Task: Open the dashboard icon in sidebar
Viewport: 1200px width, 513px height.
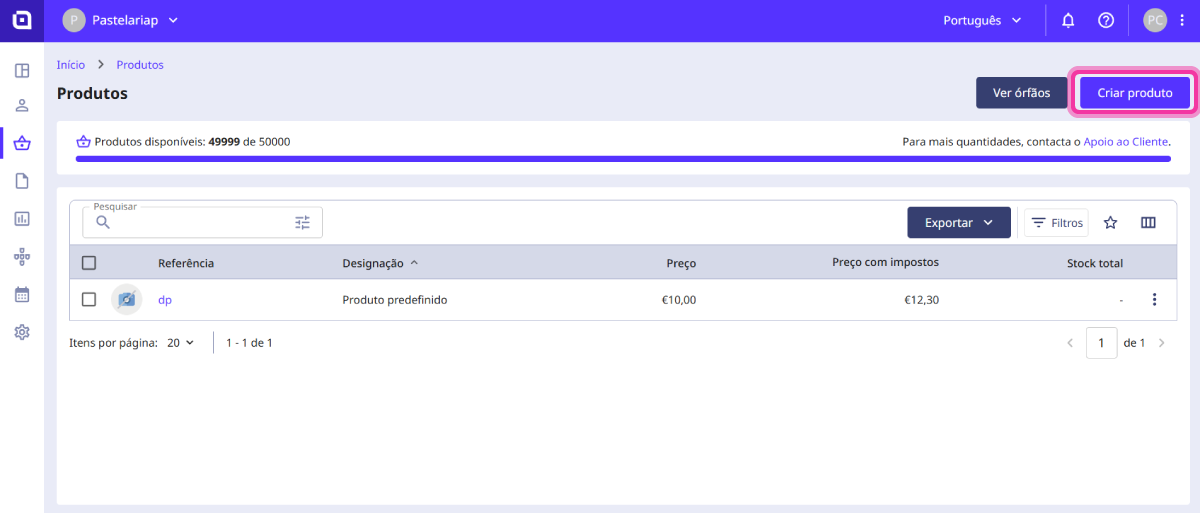Action: point(22,71)
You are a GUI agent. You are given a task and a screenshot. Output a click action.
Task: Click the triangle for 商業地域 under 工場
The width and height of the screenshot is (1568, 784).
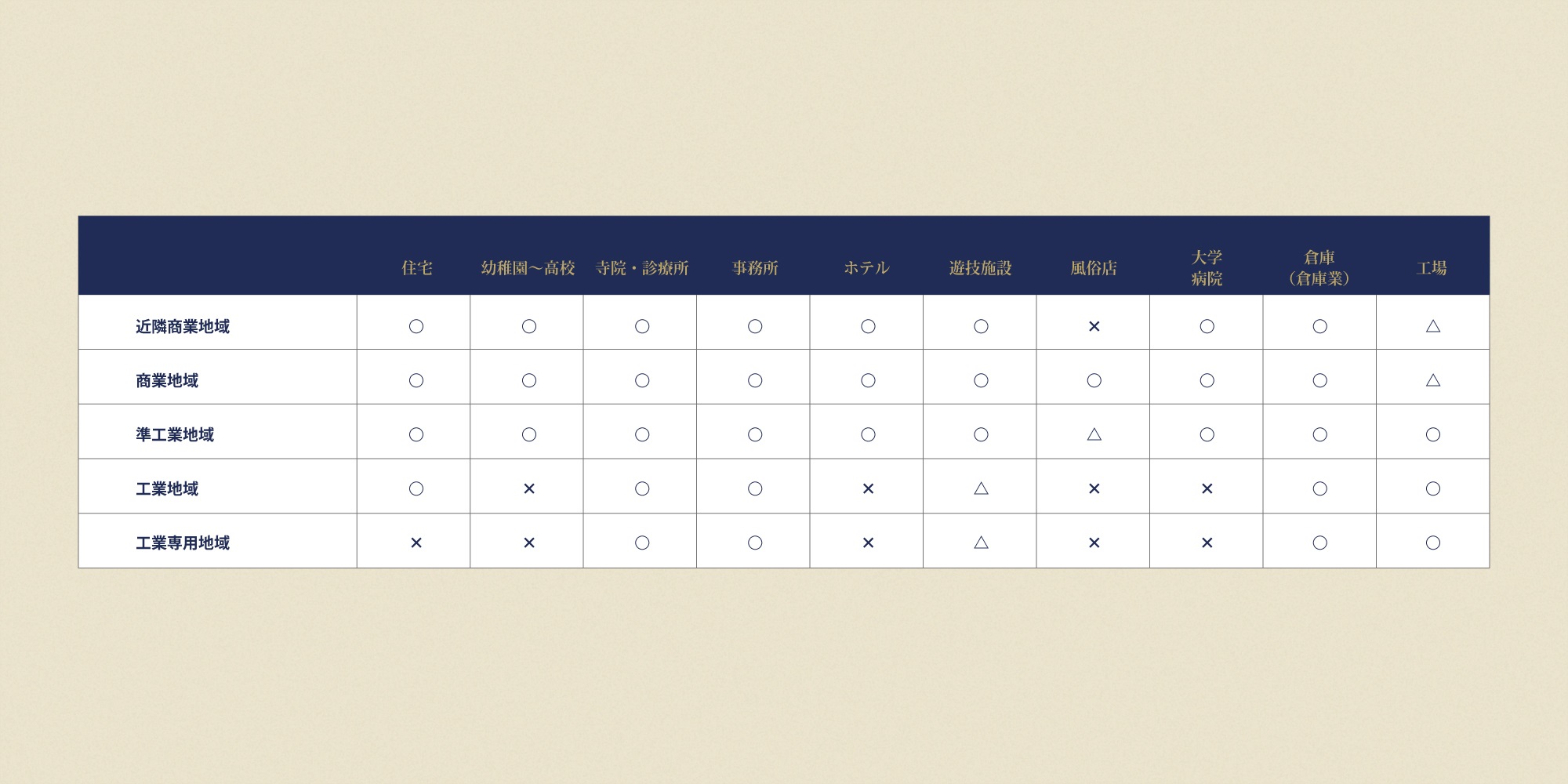point(1432,379)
════
Problem to work on: Give the lines of the entries above as a Markdown table with the columns Row and Line, numbering each line and skipping blank ones. Leave the pictures out of the table.

Exercise response:
| Row | Line |
|---|---|
| 1 | Task: Open the dashboard icon in sidebar |
| 2 | Viewport: 1200px width, 513px height. |
| 3 | Action: point(22,71) |
| 4 | You are a GUI agent. You are given a task and a screenshot. Output a click action. |
| 5 | Task: Click the triangle for 商業地域 under 工場 |
| 6 | The width and height of the screenshot is (1568, 784). |
| 7 | point(1432,379) |